For first-generation inheritance, changes in fetal physiology can be explained by changes in the mother. But for effects seen in grandchildren, germ cells must be involved. Methylation status in eggs and sperm can change, but it was long thought that these marks are mostly erased after fertilization. Dias and Ressler demonstrated the role of sperm in epigenetic inheritance: artificial insemination of untrained females with sperm from trained males produced “trained” offspring, showing paternal inheritance (similar to the Dutch famine study).

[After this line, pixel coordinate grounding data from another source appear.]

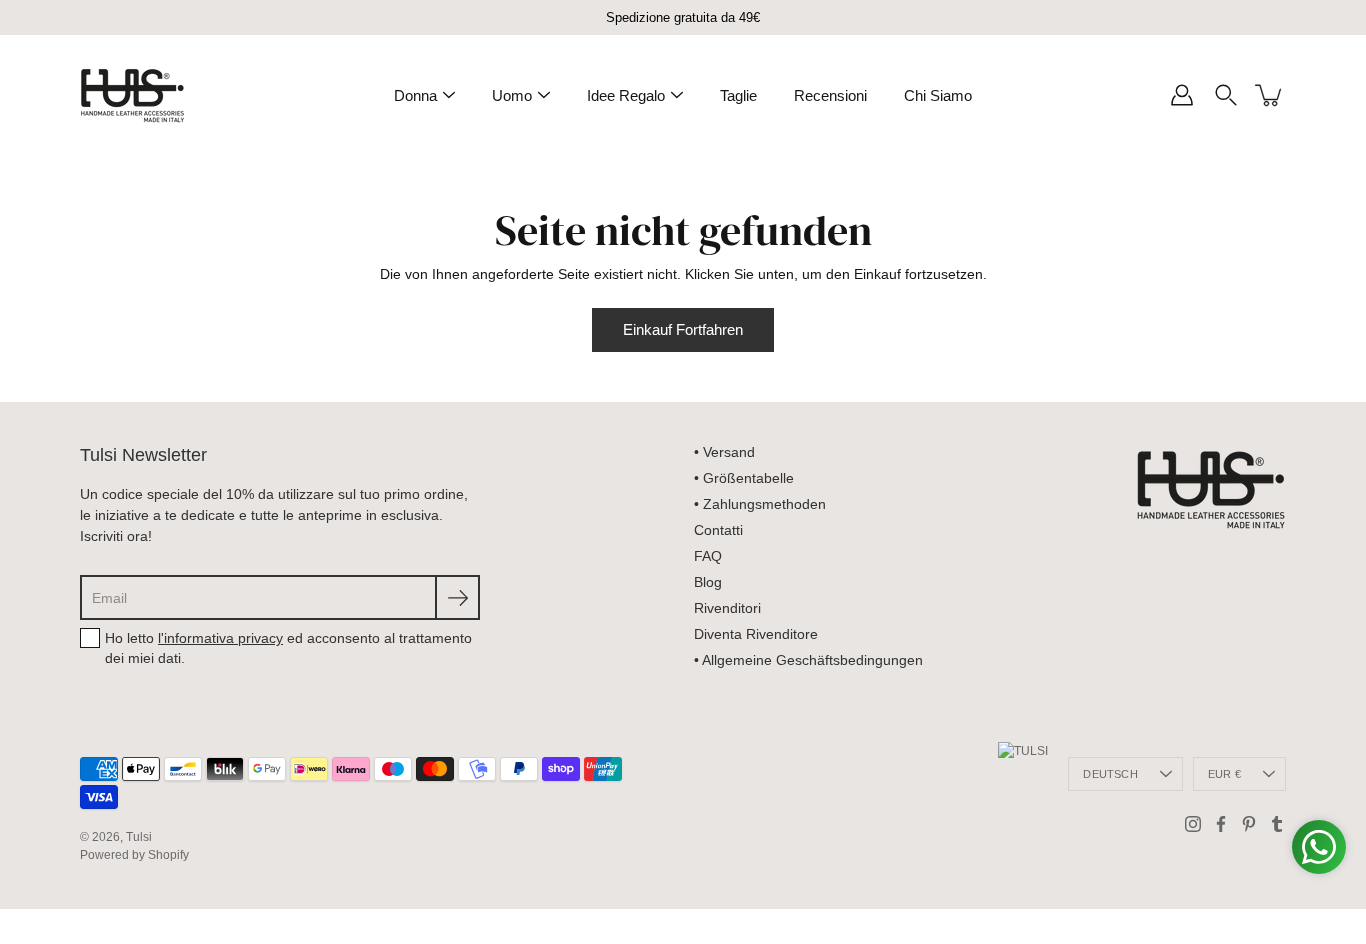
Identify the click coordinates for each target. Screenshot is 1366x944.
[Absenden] (457, 597)
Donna (415, 95)
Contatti (718, 530)
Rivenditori (727, 608)
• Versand (724, 452)
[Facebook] (1221, 824)
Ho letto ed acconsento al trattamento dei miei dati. (288, 648)
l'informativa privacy (220, 638)
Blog (708, 582)
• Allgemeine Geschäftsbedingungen (808, 660)
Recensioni (830, 95)
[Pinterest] (1249, 824)
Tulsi (139, 837)
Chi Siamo (938, 95)
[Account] (1182, 95)
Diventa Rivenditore (756, 634)
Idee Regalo (626, 95)
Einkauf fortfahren (683, 329)
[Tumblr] (1277, 824)
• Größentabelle (744, 478)
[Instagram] (1193, 824)
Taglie (738, 95)
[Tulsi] (132, 95)
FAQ (708, 556)
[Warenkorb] (1270, 95)
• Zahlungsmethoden (760, 504)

Recently, researchers have focused on small non-coding RNA molecules in sperm, which can interact with DNA and other RNAs to influence gene expression. These include specific microRNAs and fragments of larger RNAs. Injecting RNA from the sperm of mice with a certain coat color (due to an epigenetic modification) into fertilized eggs of wild-type mice produced offspring with the inherited coat color. The diversity of RNA molecules in sperm has led some scientists to propose an “RNA code” that could predict epigenetic effects on offspring.
Extensive animal data suggest that epigenetic inheritance likely exists in humans, but distinguishing it from sociocultural influences is challenging. Ongoing wars and disasters continue to provide material for research. For example, a new project at the University of Zurich is studying Pakistani children who lost their parents, collecting blood and saliva samples for DNA analysis, with hopes of following up with their children in the future.
If trauma can have long-term effects across generations, the question arises: can we fight these effects, and how? As noted in a Neuropsychopharmacology discussion, nearly 500,000 U.S. veterans currently live with PTSD. Thus, epigenetic inheritance poses potential public health challenges and raises not only scientific but also ethical questions.